# You asked ... could you explain the concept of shadow prices.

With shadow prices you are trying to work out how much better off you would be as a result of having one more unit of a particular scarce resource (materials or labour, for example). Having drawn a linear programming (LP) graph you will have identified the optimum production mix as the intersection of two or more constraint lines within the feasible region.

Take a scenario where labour and material are the limiting factors in a problem and the optimum production plan is where the company should make 1,000 units of X and 500 units of Y, leading to a contribution of [pounds sterling]5,000.

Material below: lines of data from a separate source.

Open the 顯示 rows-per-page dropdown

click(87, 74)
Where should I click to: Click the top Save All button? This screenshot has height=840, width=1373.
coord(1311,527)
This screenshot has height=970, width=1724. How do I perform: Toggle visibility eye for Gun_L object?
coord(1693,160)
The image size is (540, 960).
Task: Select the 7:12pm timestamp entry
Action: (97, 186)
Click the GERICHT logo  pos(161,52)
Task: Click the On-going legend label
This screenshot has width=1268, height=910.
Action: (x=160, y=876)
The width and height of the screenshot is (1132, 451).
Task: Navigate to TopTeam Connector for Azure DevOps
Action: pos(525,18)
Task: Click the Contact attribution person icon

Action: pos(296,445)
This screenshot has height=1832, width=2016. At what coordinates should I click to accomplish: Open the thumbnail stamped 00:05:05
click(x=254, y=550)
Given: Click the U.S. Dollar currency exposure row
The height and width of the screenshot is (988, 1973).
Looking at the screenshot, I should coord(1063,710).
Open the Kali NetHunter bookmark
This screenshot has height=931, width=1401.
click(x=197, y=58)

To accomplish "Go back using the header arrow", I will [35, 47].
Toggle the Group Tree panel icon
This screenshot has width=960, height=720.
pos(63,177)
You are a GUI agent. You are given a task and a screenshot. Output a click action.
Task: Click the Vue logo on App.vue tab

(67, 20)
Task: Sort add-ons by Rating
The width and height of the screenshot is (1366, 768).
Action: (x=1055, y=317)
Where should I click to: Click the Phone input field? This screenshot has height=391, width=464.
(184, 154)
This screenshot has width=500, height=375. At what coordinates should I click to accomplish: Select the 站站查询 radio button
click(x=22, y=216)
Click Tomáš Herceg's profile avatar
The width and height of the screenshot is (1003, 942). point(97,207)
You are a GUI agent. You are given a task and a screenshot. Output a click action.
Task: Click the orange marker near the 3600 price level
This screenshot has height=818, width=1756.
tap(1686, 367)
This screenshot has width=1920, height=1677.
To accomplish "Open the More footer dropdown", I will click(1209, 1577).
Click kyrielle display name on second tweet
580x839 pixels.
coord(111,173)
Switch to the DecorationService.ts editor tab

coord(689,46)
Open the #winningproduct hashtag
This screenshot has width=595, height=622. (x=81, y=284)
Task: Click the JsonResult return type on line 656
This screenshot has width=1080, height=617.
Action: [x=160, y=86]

You can identify that labour is one of these limiting factors and currently the labour constraint is given by the equation 3X + 4Y = 2,000 (meaning you only had 2,000 hours of labour available and each unit of X uses 3 hours and Y uses 4 hours). To find out the shadow price of the labour you would now work out what the new optimum production plan and contribution would be if you had one more hour of labour available (meaning you now set 3X + 4Y = 2,001) and solve usually using simultaneous equations.

Let's say that the new optimum contribution becomes [pounds sterling]5,020. This means that as a result of having one more labour hour, our overall contribution has increased by [pounds sterling]20. The shadow price of labour is therefore [pounds sterling]20 (the maximum extra amount per hour that it may be worth paying for extra labour hours).